2. Engagement ist ein Weg in die Gesellschaft
Engagement kann für Geflüchtete als ein Weg in die Gesellschaft angesehen werden. Denn wer sich engagiert knüpft Kontakte, nutzt soziale Netzwerke und lernt die Umwelt kennen. Engagement ist daher eine Form, mit der neuen Umwelt bekannt zu werden, sich einzufügen und diese Umwelt zu bereichern und zu prägen. Engagement kann daher – neben vielen weiteren Formen – als ein Beitrag zur Integration der Geflüchteten angesehen werden. Engagement trägt mit seiner Vielfalt von Angeboten und Möglichkeiten ebenso viel zur Integration bei wie der Erwerb von Sprachkenntnissen und ein Arbeitsplatz.
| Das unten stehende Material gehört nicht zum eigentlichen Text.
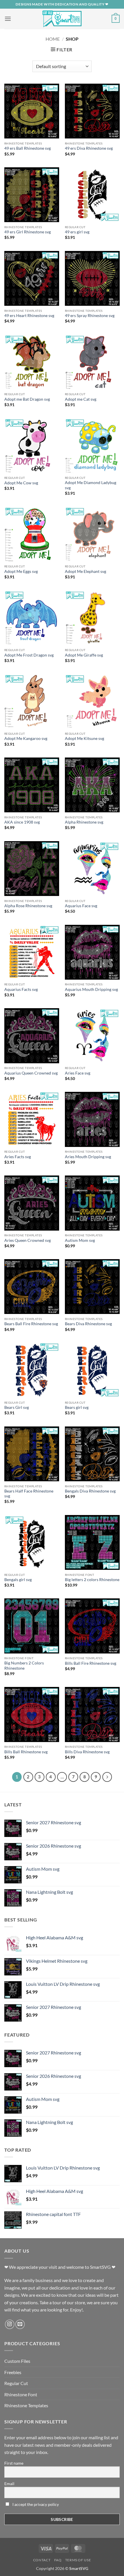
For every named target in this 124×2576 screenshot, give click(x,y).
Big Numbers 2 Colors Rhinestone (24, 1666)
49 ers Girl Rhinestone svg (27, 232)
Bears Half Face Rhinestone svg (28, 1494)
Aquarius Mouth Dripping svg (91, 989)
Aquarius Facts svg (21, 989)
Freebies (12, 2372)
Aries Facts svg (17, 1156)
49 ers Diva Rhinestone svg (89, 148)
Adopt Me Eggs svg (21, 571)
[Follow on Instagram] (9, 2324)
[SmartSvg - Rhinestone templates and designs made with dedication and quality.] (62, 19)
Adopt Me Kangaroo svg (25, 738)
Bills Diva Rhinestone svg (87, 1752)
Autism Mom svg (80, 1240)
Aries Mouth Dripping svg (88, 1156)
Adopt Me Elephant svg (85, 571)
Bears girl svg (77, 1407)
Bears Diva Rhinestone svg (88, 1323)
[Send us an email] (20, 2324)
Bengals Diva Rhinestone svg (90, 1491)
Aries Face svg (77, 1073)
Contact (41, 2560)
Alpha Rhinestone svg (84, 822)
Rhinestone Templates (26, 2405)
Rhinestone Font (20, 2394)
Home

3. Engagement hat Brückenfunktion
Der Weg in die Gesellschaft ist nicht leicht. Engagement hat deshalb auch eine Brückenfunktion; oft sind es mehrere Brücken, die nacheinander überquert werden müssen, um ans Ziel zu kommen. Für viele Geflüchtete ist die Welt hier so fremd, dass sie viele Dinge neu lernen müssen. Engagement, auch kurzzeitiges, kann als Training verstanden werden, um zu lernen, wie Organisationen „ticken“, wie man sich in ihnen zu verhalten hat und wie man Kontakte knüpft und nebenbei auch noch die Sprache erlernt. Vielfach dient Engagement als Brücke in ein Praktikum, eine Ausbildung oder in eine andere Art der Beschäftigung.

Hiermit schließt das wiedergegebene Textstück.